And yes, I did just reference a Miley Cyrus song.

Recently, one situation in particular made me ask, "why me?" This bump in my path was bigger that anything I had overcome in the past and I was truly overwhelmed.  Moving in the middle of my high school career was honestly harder than I could have ever imagined. It was my 6th move and I was entirely exhausted of being “the new girl”.  But this time was different. We weren’t moving to just another military base in just another military town. We were moving two and a half hours away from the closest base. It would be the first time I wouldn’t be surrounded by a supportive military community, and this thought terrified me. It was definitely going to be somewhat of a culture shock to say the least.

I had finally felt like I had settled down in my old high school and now it was time to pack up once again. It just didn’t seem fair. All I wanted was a regular high school experience. I admit I was being selfish and wasn’t thinking of anyone else, but I really did not want to go through the whole adjusting phase again. I mean I had just gotten over being the new girl in 8th grade!
Although, in 8th grade I did have braces and was completely unaware as to how to properly use a hair straightener, so I was hoping this adjustment would go a tad smoother.

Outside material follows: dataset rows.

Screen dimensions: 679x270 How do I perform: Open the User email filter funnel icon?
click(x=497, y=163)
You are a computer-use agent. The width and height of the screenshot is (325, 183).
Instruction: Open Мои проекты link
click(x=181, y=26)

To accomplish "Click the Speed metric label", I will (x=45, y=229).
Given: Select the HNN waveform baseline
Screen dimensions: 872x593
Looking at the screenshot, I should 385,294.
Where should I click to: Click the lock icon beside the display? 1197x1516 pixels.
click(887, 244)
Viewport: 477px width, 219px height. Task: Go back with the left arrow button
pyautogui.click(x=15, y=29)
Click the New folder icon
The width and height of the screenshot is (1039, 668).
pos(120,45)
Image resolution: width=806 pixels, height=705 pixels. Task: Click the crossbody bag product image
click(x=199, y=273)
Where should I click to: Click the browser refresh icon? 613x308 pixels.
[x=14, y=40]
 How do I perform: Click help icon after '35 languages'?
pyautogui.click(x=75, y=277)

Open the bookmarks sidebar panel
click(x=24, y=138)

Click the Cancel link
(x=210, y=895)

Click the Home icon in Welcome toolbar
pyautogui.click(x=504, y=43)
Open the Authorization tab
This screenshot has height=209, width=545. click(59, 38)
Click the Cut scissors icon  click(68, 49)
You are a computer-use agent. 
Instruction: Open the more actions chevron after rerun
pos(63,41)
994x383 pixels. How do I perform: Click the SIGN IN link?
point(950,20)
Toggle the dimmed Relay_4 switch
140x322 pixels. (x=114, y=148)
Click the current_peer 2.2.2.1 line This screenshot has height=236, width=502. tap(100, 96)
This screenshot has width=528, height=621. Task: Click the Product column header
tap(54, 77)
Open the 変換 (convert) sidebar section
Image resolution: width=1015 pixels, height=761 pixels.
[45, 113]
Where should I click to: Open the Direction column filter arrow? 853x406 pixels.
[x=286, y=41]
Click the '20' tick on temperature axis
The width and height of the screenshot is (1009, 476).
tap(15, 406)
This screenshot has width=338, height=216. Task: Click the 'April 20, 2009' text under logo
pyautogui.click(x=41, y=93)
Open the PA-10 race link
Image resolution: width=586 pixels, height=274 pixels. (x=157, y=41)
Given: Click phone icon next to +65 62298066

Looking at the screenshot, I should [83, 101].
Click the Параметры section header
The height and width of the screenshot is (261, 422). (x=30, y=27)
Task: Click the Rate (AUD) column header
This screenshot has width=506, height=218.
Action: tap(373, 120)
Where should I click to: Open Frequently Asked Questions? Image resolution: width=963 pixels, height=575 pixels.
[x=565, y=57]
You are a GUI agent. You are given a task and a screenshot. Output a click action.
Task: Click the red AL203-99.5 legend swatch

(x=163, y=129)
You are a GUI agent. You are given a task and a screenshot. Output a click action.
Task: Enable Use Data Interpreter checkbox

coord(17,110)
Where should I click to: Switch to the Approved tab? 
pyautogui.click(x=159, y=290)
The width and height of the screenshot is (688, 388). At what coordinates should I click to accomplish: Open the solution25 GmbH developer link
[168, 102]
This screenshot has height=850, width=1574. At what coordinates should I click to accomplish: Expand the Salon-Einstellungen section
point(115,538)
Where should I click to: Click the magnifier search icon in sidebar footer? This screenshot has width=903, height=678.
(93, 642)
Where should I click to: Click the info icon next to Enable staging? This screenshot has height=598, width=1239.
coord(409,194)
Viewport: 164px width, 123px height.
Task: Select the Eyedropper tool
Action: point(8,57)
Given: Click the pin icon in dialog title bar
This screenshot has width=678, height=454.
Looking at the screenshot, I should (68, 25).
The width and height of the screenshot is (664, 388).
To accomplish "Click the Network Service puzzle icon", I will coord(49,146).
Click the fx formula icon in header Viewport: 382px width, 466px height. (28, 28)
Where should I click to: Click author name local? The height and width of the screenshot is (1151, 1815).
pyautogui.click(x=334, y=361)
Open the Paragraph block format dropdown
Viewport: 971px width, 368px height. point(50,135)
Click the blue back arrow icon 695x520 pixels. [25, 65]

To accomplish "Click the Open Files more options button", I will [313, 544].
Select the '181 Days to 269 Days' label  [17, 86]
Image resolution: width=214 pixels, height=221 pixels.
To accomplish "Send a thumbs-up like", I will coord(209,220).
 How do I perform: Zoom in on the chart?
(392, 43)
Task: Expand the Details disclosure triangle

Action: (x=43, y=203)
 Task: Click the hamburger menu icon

I’m happy to say it’s now been a year and a half since we moved to the hustle and bustle of Raleigh! There’s no doubt I’m still adjusting and trying to find my place in my ginormous school, but I’ve recently accepted that every move is different and each has its own set of  victories and defeats. Looking back at my freshmen and sophomore years  spent at my old school, I’m extremely thankful for the time I got to spend there and all of the amazing friends I made. I wouldn’t change my time there for anything. As much as I loved living on base and going to my teeny tiny, close knit school, I now realize that my time was up. The sand had run out.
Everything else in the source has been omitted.